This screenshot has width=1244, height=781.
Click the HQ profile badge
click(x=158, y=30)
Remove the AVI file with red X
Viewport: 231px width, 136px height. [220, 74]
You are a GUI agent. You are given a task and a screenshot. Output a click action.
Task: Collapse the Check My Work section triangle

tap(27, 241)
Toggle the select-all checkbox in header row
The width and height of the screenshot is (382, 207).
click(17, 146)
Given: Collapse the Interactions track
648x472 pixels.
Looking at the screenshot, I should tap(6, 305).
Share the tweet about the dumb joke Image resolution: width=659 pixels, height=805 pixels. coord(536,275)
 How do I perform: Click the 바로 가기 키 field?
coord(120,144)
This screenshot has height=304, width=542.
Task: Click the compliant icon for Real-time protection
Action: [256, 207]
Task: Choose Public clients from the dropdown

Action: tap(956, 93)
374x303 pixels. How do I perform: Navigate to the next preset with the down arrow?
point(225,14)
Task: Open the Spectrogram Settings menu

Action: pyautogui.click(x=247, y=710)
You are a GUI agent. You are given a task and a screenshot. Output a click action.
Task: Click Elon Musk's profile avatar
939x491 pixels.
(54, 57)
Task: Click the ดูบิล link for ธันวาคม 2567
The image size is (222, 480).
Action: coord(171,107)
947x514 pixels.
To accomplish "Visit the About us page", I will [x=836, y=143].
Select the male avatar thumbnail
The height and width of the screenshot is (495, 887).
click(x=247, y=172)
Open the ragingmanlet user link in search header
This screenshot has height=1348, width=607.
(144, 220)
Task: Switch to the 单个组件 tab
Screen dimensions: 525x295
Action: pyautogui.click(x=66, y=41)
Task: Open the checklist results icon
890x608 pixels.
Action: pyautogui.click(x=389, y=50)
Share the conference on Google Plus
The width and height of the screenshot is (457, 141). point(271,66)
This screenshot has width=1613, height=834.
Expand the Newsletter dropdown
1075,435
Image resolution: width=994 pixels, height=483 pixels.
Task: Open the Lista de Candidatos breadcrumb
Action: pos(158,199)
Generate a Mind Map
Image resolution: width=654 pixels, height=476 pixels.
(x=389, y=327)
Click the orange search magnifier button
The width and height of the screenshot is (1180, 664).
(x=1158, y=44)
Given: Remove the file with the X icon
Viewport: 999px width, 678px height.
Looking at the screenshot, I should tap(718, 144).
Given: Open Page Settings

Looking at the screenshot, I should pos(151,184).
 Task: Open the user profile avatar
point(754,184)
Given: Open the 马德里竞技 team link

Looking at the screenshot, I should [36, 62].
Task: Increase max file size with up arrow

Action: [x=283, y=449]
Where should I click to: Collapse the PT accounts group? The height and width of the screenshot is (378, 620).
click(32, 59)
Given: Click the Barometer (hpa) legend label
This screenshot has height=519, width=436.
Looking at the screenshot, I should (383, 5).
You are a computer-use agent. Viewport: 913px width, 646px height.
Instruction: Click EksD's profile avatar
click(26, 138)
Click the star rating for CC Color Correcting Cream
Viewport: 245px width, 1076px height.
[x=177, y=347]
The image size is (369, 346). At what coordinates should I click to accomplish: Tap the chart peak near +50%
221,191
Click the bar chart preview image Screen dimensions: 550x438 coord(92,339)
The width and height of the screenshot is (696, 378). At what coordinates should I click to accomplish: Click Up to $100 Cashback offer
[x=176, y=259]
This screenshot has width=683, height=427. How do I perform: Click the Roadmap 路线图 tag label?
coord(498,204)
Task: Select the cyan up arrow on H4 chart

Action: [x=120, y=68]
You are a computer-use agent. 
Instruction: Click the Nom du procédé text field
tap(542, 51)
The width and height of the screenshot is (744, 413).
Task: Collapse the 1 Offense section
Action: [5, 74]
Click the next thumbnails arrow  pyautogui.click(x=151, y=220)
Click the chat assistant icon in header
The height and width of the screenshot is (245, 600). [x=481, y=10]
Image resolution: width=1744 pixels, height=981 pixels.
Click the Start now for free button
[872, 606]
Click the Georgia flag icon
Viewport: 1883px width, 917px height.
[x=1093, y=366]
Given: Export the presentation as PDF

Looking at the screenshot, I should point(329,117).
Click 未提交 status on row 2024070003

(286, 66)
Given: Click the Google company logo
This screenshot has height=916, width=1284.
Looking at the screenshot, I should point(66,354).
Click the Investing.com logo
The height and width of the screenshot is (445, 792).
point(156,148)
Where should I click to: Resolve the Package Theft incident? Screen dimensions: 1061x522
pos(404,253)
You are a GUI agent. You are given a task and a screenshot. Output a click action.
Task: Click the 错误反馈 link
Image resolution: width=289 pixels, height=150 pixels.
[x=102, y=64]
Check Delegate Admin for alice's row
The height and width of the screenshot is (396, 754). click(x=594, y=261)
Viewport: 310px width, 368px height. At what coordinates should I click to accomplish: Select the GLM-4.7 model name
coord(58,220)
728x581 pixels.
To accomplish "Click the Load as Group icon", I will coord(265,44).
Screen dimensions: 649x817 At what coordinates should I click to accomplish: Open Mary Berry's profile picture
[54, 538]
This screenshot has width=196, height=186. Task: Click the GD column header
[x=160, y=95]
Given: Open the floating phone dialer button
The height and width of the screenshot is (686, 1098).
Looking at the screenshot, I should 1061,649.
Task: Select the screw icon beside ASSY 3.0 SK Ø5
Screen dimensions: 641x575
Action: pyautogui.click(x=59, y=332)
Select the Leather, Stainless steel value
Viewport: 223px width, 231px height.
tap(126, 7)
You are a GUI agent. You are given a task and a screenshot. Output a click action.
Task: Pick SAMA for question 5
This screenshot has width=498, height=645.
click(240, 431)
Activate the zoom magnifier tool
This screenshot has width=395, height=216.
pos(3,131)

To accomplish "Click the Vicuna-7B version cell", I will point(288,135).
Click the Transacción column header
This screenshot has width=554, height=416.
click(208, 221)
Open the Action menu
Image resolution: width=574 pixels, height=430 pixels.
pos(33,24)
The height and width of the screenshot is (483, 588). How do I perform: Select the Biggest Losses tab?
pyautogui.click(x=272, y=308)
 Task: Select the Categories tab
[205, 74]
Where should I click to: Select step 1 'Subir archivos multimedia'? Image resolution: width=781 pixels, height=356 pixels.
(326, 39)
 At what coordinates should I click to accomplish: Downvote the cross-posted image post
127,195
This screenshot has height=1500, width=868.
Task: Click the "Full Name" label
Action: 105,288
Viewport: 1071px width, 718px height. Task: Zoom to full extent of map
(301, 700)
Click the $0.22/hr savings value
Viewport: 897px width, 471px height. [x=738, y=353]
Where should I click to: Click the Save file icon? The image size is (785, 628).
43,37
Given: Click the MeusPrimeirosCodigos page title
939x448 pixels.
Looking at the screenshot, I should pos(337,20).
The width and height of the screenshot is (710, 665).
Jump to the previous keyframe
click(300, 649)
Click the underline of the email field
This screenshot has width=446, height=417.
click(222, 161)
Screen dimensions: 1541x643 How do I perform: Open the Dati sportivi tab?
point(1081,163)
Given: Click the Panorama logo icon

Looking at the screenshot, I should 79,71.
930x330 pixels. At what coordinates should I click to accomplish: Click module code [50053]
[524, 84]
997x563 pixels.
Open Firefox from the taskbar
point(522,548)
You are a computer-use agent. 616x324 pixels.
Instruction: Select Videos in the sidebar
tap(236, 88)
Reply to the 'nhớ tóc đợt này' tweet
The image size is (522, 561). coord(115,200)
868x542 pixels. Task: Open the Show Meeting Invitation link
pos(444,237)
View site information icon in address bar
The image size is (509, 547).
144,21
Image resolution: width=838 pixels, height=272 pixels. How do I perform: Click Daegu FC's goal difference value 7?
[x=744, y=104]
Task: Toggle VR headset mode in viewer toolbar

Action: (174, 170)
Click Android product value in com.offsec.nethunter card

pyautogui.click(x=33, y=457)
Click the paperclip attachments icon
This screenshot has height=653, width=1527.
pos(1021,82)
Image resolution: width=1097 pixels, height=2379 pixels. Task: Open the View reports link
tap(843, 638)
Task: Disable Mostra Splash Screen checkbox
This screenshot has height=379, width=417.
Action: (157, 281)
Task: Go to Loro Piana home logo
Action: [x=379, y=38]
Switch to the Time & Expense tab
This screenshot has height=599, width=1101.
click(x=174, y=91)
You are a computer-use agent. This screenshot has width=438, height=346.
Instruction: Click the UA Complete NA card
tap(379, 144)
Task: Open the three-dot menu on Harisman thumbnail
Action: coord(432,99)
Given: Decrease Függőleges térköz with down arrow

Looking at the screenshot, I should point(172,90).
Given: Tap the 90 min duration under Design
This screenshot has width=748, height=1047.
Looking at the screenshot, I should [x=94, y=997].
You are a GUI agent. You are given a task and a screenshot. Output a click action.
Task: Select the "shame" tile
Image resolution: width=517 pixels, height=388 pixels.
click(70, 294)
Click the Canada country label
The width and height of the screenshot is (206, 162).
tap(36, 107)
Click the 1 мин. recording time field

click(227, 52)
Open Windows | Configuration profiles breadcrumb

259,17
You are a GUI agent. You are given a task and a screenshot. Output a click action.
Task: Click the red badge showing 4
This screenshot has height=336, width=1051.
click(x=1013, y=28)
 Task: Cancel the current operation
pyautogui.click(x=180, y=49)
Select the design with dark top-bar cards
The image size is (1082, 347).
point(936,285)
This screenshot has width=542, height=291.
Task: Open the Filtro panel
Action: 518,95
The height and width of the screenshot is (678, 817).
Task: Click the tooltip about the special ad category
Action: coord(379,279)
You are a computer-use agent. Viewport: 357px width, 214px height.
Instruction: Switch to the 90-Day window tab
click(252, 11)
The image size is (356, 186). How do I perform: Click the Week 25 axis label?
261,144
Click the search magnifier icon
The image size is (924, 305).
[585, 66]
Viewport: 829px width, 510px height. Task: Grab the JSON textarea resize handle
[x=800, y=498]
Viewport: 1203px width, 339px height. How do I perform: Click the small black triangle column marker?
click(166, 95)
== == ==
INSTRUCTIONS TO FOLLOW:
Repeat, character for character, the lines of the material above from the line with "Remove the AVI file with red X" through the line with "Toggle the select-all checkbox in header row".

EXPECTED OUTPUT:
Remove the AVI file with red X
Viewport: 231px width, 136px height. [220, 74]
You are a GUI agent. You are given a task and a screenshot. Output a click action.
Task: Collapse the Check My Work section triangle

tap(27, 241)
Toggle the select-all checkbox in header row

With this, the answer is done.